For the most dangerous resistant infections, like those caused by carbapenem-resistant bacteria, treatment often involves IV antibiotics given in a hospital setting. These regimens are more complex, more expensive, and carry more side effects than the standard antibiotics that would have worked against a non-resistant version of the same bacteria. Some MDRO infections require weeks of IV therapy, and the treatment course may need to be adjusted if the first choice doesn’t produce improvement.
The practical reality for patients is that MDRO infections take longer to get under control. Hospital stays are measurably longer: an MDRO infection adds roughly one to two and a half extra days in the hospital depending on the organism. Costs rise accordingly, with MDRO-associated infections adding anywhere from about $1,700 to $4,600 in additional hospital charges per stay. When a patient has more than one MDRO, the added cost averages around $3,570.
How MDROs Spread in Healthcare Settings
MDROs primarily spread through direct contact, most often on the hands of healthcare workers moving between patients. They also survive on surfaces like bed rails, doorknobs, and medical equipment, sometimes for days or weeks. This is why hospital-acquired MDRO infections remain a persistent challenge even in facilities with strong hygiene practices.
The cornerstone of prevention is hand hygiene, both for healthcare workers and visitors. Beyond that, hospitals use a system called contact precautions for patients known to carry an MDRO. This means the patient is placed in a private room whenever possible, and anyone entering the room wears a gown and gloves, which are removed and discarded before leaving. These precautions contain the organism within a defined space and reduce the chance of carrying it to the next patient.
Contact precautions typically stay in place until repeated testing shows the MDRO is no longer detectable, usually three or more negative cultures taken over one to two weeks in a patient who hasn’t been on antibiotics recently. In outbreak situations, hospitals may go further by assigning dedicated staff to MDRO patients, closing units to new admissions, or grouping colonized patients together.
Colonization Versus Infection
An important distinction that often causes confusion: you can carry an MDRO on your body without being sick. This is called colonization. The bacteria live on your skin, in your nose, or in your gut without causing symptoms. Colonization doesn’t require antibiotic treatment, but it does mean you can spread the organism to others, which is why hospitals screen for MDROs and may place colonized patients on contact precautions even if they feel perfectly fine.

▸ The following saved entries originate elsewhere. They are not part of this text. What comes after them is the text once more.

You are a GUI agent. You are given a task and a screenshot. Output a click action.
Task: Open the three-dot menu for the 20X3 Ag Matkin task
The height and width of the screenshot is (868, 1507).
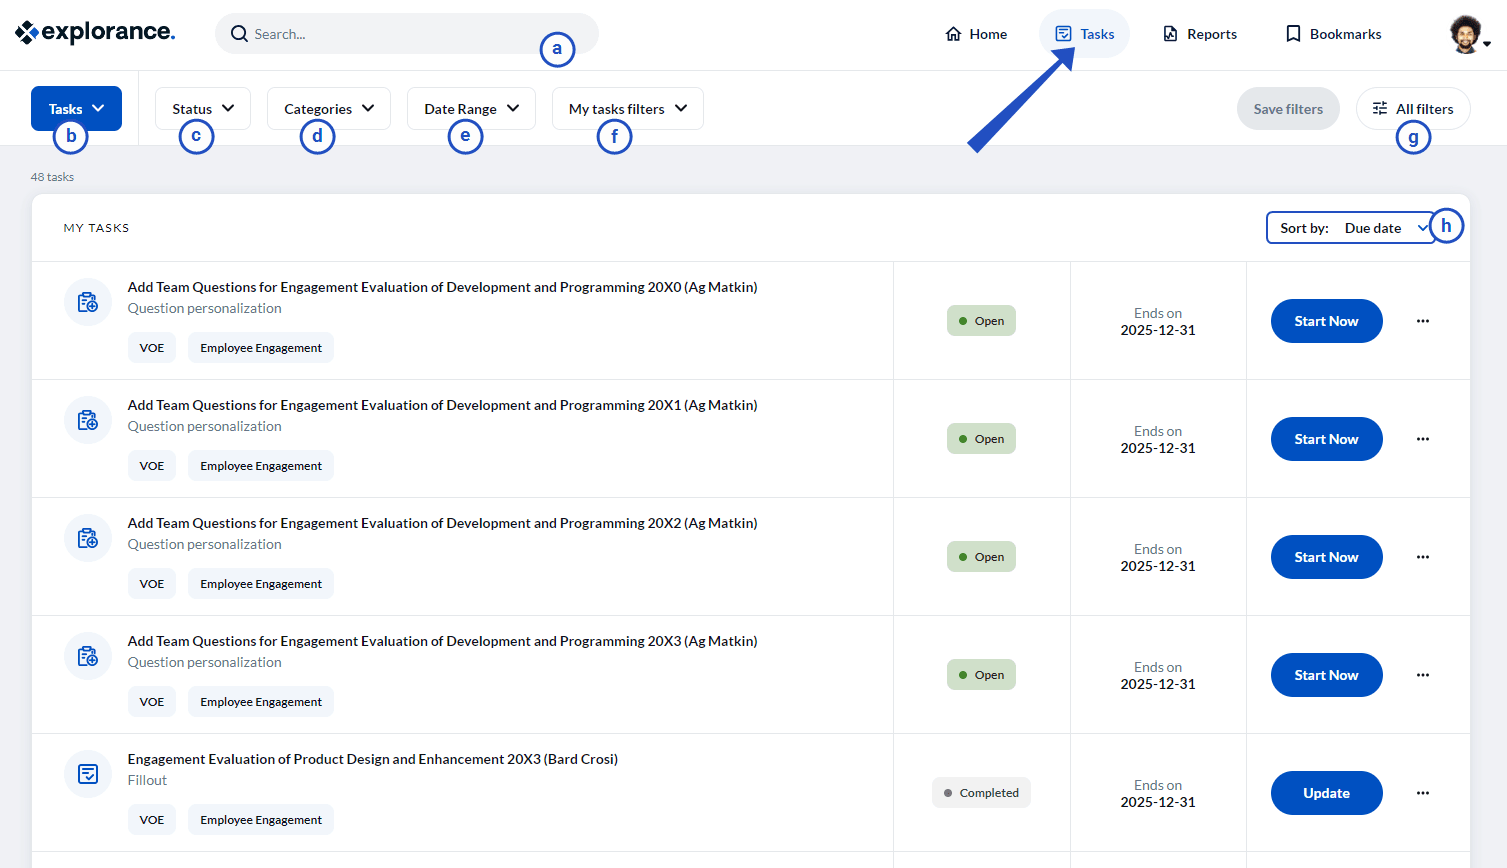(1422, 675)
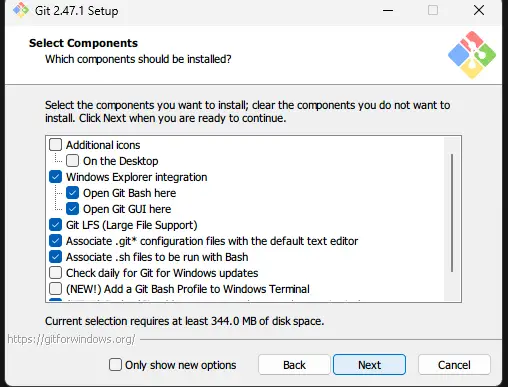The width and height of the screenshot is (508, 387).
Task: Proceed with the Next button
Action: coord(369,365)
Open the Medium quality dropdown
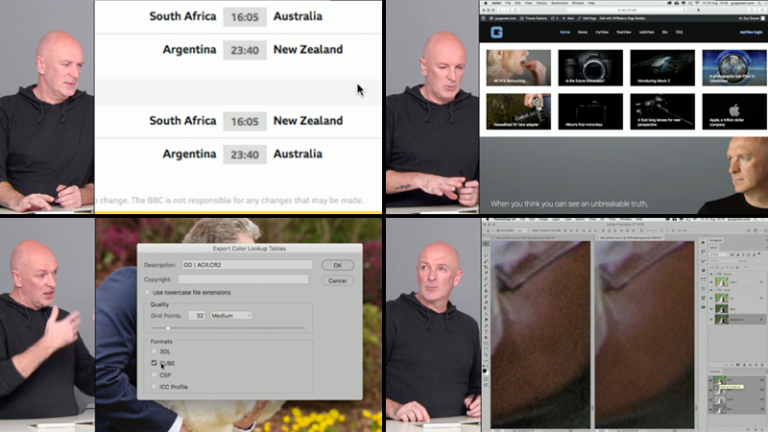768x432 pixels. (230, 315)
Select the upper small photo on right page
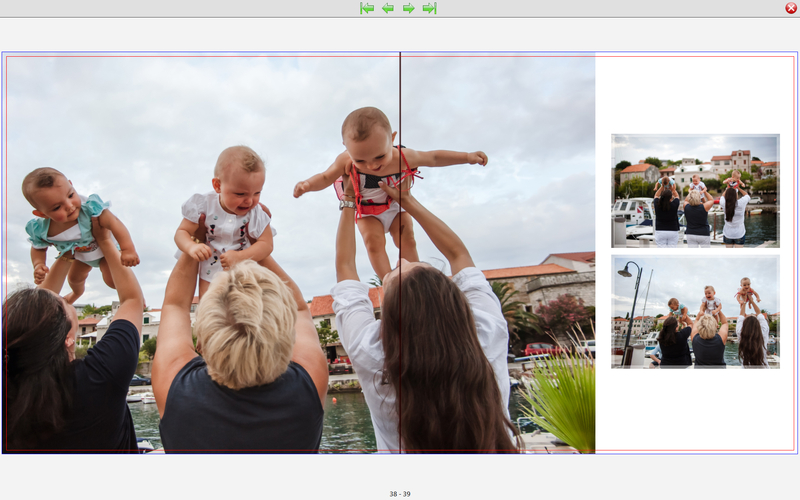Viewport: 800px width, 500px height. pyautogui.click(x=695, y=190)
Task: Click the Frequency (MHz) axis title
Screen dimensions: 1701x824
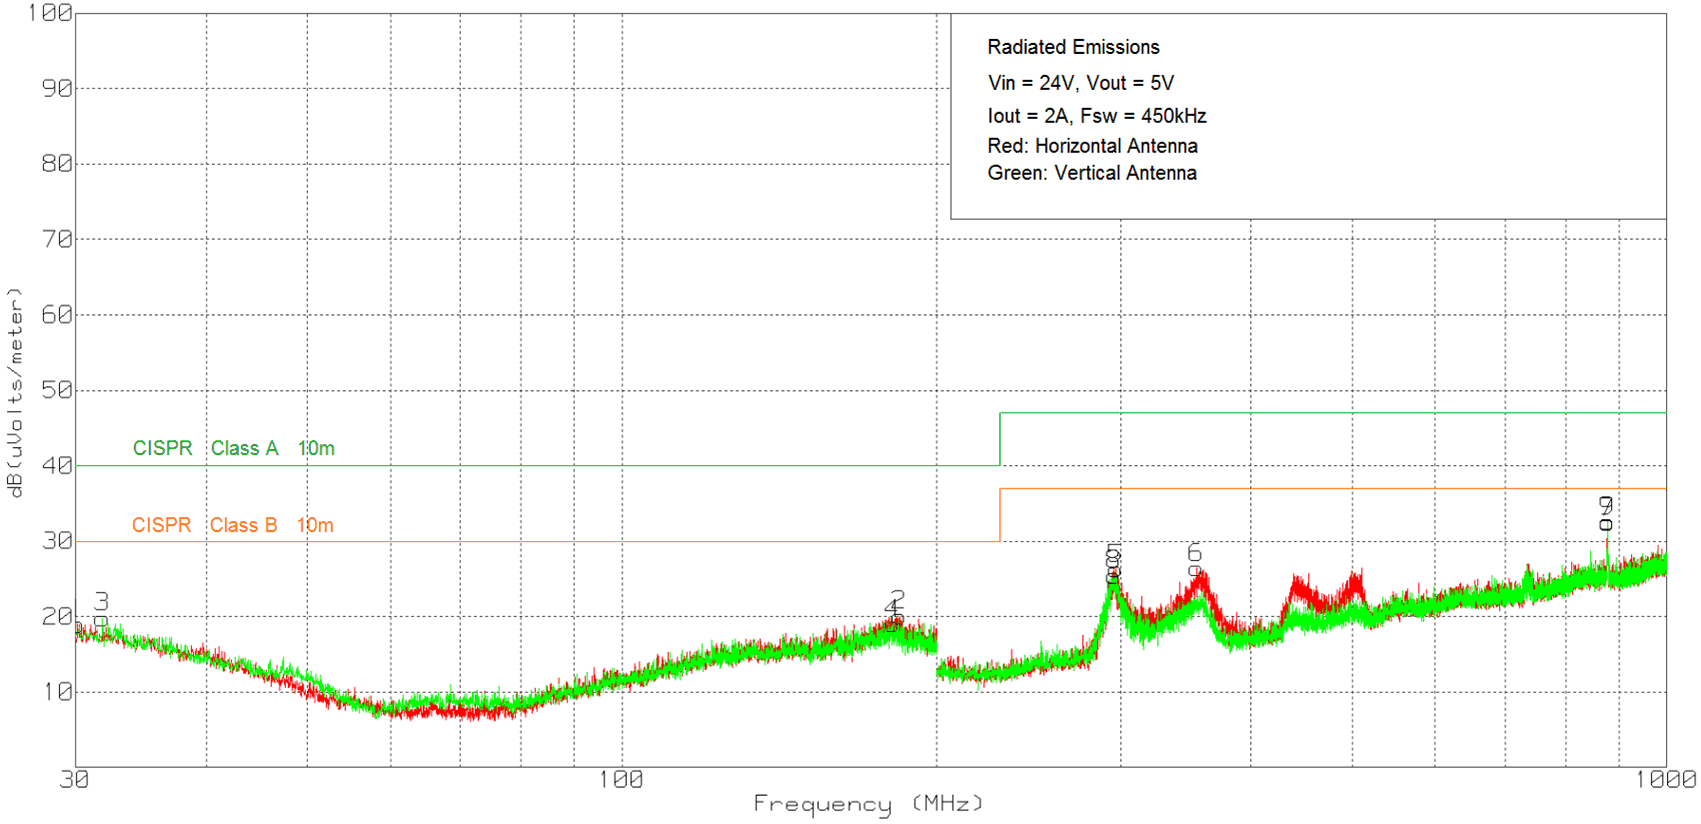Action: [x=868, y=804]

Colonization can persist for months or even years. It becomes an infection only when the bacteria invade tissue or the bloodstream and trigger an immune response, producing symptoms like fever, pain, or inflammation. People who are colonized and then undergo surgery, receive a catheter, or experience immune suppression are at higher risk of that colonization progressing to an active infection.
Reducing Your Personal Risk
The most effective thing you can do is avoid unnecessary antibiotics. Every course of antibiotics you take creates selective pressure that favors resistant bacteria in your body. If your doctor prescribes antibiotics, take the full course as directed, but don’t pressure a provider to prescribe them for viral infections like colds or the flu, where they won’t help.
If you or a family member is hospitalized, don’t hesitate to ask healthcare workers whether they’ve washed their hands before providing care. Clean your own hands frequently, especially after touching shared surfaces. If you’re told a patient near you is on contact precautions, follow the facility’s instructions about gowns, gloves, and movement restrictions. These measures exist because MDROs are far easier to prevent than to treat once they take hold.